To be honest, I really do not see how you have such a big issue keeping up to date on Windows 10. First off, LTSC is a bad choice for close to every user in any case, to many potential pitfalls and limitations. It's an embedded/IoT solution.
Managing computers without management tools is not easy, but if your are serious you should also be serious managing your computers, making sure they are up to date and compliant. With an increasing degree of travel and out of office usage, as well as interaction with external systems and users, firewalls are not the most important point of security any more, the endpoint is. Not having absolute control of the endpoint can turn out more expensive than you might think.
I'm using a combination of SCCM and Intune managing endpoints, and as a single admin I manage thousands of devices, Windows, iOS and Android, in a more diverse, both geographically and methodically, environment than most other businesses.
As for the 1806 issues, well, I did not experience any. Nor did I have any issues with any other release either. My impression is, most people did not have any issues, but a small percentage of close to a billion devices is still many systems and users. When the new release is out, I wait a few weeks before I update a small set of test computers in my office. I do some testing trying to provoke some errors, while also looking for people having issues online, trying to identify HW and SW setups common for our environment. I then deploy the update to a set of chosen early adopters/power users, yeah, they know they are guinea pigs, and let them run the new the update for a while. I then deploy for the entire organisation. All data is stored off device, and a full device rollback takes about one hour, should something go bad. So far I've had issues with one upgrade on one computer, out of several thousands. And, after redeploying the OS, every update since were ok.
In a perfect world we would have more people testing every computer type with every software before deploying the upgrades, but needless to say, this is not possible with just one person managing clients. At some point, something might go wrong, we all know this.
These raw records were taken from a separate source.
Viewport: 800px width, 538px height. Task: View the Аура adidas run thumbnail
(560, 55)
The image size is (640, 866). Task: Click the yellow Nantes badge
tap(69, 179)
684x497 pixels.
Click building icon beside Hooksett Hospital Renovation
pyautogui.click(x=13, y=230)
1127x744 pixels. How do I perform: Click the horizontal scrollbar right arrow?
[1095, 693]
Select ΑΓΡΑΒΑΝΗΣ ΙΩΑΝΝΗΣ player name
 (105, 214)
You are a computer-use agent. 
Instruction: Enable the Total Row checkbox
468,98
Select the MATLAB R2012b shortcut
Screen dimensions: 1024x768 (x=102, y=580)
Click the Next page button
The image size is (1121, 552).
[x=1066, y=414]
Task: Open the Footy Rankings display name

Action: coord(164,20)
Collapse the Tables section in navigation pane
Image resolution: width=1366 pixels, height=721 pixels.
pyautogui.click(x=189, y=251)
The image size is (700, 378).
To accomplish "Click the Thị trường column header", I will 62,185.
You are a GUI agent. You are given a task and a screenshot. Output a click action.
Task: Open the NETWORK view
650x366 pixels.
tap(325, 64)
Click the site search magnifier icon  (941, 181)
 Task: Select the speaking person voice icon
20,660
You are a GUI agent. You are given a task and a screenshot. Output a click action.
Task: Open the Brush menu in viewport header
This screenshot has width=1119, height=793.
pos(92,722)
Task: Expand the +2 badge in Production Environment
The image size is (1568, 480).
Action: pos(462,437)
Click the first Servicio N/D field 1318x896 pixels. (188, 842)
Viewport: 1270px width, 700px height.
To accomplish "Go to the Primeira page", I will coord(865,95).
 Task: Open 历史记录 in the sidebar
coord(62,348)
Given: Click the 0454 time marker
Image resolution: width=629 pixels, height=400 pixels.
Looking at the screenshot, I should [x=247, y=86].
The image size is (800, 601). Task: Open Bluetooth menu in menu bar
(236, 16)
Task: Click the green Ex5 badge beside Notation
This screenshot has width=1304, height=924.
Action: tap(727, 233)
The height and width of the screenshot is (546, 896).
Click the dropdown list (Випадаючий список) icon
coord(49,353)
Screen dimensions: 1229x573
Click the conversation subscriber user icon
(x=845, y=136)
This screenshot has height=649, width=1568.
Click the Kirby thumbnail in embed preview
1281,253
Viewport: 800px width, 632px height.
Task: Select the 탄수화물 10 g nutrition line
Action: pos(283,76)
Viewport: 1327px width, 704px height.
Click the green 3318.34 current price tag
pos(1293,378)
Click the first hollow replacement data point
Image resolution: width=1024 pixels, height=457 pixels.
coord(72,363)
But we have disaster recovery plans, and most users can do a OSD from their own desk getting the system operational within the hour.
We find that keeping the endpoints secure and compliant is more important in the long run.
AndresPae Nobody said do not use LTSC, and your example of static, automated systems, conducting the same tasks over and over, with little use of new features, doing nothing but these specific tasks, well this could be one of the use cases where LTSC is the best choice. Just think it through first.